Virginia packed 59,000 fans into Scott Stadium against Syracuse, and thousands, who were without seats, poured onto the grass beyond the north end zone. Grass? Syracuse can’t even get fans to fill the bleachers.

Syracuse has its football. Fans come, go, then rant. There are some new traditions (the Orange Grove) and some old ones (the band playing on the steps of Hendricks Chapel), but they don’t match Virginia. Granted, a bust of Thomas Jefferson is supplanted on almost every academic building in Charlottesville. It has history. But so does Syracuse.



Want to fix dwindling attendance despite a struggling team? Make the game fun. Make the atmosphere enjoyable. If a Saturday afternoon in Syracuse becomes more about the experience than the outcome, the Carrier Dome will draw fans.

Saturdays in Charlottesville start hours before any kickoff, with young co-eds lining the streets. As is tradition at many southern schools, the gentlemen wear shirts and ties and the ladies wear sundresses and pearl necklaces. They come to be seen, to eat and drink and flirt.

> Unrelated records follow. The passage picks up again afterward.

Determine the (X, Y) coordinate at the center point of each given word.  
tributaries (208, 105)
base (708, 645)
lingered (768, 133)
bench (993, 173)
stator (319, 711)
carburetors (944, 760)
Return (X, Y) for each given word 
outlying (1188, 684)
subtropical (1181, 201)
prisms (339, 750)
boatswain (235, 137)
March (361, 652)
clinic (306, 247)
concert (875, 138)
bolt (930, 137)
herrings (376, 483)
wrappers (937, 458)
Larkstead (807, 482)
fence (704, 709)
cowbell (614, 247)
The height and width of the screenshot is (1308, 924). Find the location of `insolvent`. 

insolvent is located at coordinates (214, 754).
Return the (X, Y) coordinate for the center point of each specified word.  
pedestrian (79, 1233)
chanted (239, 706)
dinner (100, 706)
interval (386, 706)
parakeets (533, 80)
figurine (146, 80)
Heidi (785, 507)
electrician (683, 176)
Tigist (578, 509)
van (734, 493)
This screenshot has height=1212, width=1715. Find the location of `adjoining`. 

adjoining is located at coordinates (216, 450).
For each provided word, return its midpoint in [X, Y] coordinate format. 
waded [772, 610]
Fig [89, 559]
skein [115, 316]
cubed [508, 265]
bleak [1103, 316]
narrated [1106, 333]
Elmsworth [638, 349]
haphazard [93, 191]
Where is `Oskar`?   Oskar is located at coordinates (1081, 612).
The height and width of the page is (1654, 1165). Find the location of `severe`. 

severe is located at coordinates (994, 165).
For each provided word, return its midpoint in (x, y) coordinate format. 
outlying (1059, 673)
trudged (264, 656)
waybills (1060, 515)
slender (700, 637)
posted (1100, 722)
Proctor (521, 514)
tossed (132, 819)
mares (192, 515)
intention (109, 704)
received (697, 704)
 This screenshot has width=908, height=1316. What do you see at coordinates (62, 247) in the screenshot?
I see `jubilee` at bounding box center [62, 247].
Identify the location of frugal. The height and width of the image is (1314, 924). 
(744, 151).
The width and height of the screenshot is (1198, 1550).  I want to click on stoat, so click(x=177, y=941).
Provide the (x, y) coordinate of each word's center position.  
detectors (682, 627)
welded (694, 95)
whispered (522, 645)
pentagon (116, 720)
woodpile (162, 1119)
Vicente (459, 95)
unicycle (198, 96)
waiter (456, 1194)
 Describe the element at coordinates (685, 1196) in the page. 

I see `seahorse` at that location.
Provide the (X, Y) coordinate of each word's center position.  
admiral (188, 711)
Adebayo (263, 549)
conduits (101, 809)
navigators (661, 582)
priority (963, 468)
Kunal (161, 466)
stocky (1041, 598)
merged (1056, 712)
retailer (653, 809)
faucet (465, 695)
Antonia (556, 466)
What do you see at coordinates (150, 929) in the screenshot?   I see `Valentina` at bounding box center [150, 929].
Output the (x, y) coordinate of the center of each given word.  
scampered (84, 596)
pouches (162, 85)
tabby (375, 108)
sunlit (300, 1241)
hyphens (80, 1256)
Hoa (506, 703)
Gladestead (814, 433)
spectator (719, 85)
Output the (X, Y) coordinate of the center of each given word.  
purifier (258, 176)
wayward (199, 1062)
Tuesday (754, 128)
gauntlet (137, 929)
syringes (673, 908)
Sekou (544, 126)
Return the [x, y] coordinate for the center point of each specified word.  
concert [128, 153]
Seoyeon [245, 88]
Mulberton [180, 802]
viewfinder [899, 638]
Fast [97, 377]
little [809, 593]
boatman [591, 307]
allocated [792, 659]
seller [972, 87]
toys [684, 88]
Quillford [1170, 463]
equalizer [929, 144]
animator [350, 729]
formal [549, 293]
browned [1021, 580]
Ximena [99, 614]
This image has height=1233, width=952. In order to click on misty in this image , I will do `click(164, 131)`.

Inside the stadium they are energized by a swashbuckling cavalier on horseback. The fans sway to the fight song after every U.Va. touchdown. They tend to stay for four quarters, not two, not three, not whenever Syracuse is losing by double-digits. And the pageantry extends to after the game, when the lads and lasses take to the streets, their shoulders burnt from three hours in the hot sun, to celebrate the victory.

And they do this every game, not just the big ones against ranked opponents. Saturday, Virginia sold out against a 27-point underdog. SU will be lucky to fill the Dome against No. 9 Florida State in two weeks.

If Syracuse wants to attract more fans, give them a reason to come. The fans in Syracuse desperately want a winning team. Devoid of that, give them the next best thing: a wild party.